The Supreme Court granted certiorari in eight cases today:

Bank of America Corp. v. Miami, No. 15-1111; Wells Fargo & Co. v. Miami, 15-1112: (1) Whether the term “aggrieved” in the Fair Housing Act imposes a zone-of-interests requirement more stringent than the injury-in-fact requirement of Article III. (2) Whether the City is an “aggrieved person” under the Fair Housing Act. (3) Does proximate cause for purposes of the Fair Housing Act require more than just the possibility that a defendant could have foreseen that the remote plaintiff might ultimately lose money through some theoretical chain of contingencies?

Lightfoot v. Cendant Mortgage Corp., No. 14-1055: (1) Whether the phrase “to sue and be sued, and to complain and to defend, in any court of competent jurisdiction, State or Federal” in Fannie Mae’s charter confers original jurisdiction over every case brought by or against Fannie Mae to the federal courts. (2) Whether the majority’s decision in Am. Nat’l Red Cross v. S.G., 505 U.S. 247 (1992) (5-4 decision), should be reversed.

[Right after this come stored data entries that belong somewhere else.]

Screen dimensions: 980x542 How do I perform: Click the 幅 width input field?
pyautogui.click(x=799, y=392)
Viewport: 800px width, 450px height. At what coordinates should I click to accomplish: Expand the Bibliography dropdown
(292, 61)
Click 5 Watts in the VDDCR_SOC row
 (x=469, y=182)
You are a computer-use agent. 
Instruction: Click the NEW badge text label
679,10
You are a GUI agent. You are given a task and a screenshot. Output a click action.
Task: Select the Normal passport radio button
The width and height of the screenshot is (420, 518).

Venezuela v. Helmerich & Payne Int’l, No. 15-423: Whether the pleading standard for alleging that a case falls within the Foreign Sovereign Immunities Act’s expropriation exception, 28 U.S.C. §1605(a)(3), is more demanding than the standard for pleading jurisdiction under the federal-question statute, which allows a jurisdictional dismissal only if the federal claim is wholly insubstantial and frivolous.

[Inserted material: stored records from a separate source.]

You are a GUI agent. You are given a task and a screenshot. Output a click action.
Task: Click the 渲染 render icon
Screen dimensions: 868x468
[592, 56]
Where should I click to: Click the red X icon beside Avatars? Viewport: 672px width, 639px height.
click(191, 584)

Ivy v. Morath, No. 15-486: In the context of Title II of the Americans with Disabilities Act and Section 504 of the Rehabilitation Act, did the Fifth Circuit err in deciding that the relationship between public and private actors does not invoke dual obligations to accommodate in any context other than an express contractual relationship between a public entity and its private vendor?

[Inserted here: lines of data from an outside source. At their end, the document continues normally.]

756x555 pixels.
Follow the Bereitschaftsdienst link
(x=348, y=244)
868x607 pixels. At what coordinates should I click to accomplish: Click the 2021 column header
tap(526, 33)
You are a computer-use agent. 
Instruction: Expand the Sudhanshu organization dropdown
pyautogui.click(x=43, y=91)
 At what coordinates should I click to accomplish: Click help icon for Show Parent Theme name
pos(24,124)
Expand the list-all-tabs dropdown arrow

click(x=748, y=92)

Fry v. Napoleon Community Sch., No. 15-497: Whether the Handicapped Children’s Protection Act of 1986, 20 U.S.C. §1415(l), commands exhaustion in a suit, brought under the Americans with Disabilities Act and the Rehabilitation Act, that seeks damages—a remedy that is not available under the Individuals with Disabilities Education Act.

Czyzewski v. Jevic Holding Corp., No. 15-649: Whether a bankruptcy court may authorize the distribution of settlement proceeds in a manner that violates the Bankruptcy Code’s statutory priority scheme.

Visa Inc. v. Osborn, No. 15-961; Visa Inc. v. Stoubos, 15-962: Whether allegations that members of a business association agreed to adhere to the association’s rules and possess governance rights in the association, without more, are sufficient to plead the element of conspiracy in violation of Section 1 of the Sherman Act, 15 U.S.C. §1, as the Court of Appeals held below, or are insufficient, as the Third, Fourth, and Ninth Circuits have held.

Lynch v. Morales-Santana, No. 15-1191: (1) Whether Congress’s decision to impose a different physical-presence requirement on unwed citizen mothers of foreign-born children than on other citizen parents of foreign-born children through 8 U.S.C. §1401 and §1409 (1958) violates the Fifth Amendment’s guarantee of equal protection. (2) Whether the court of appeals erred in conferring U.S. citizenship on respondent, in the absence of any express statutory authority to do so.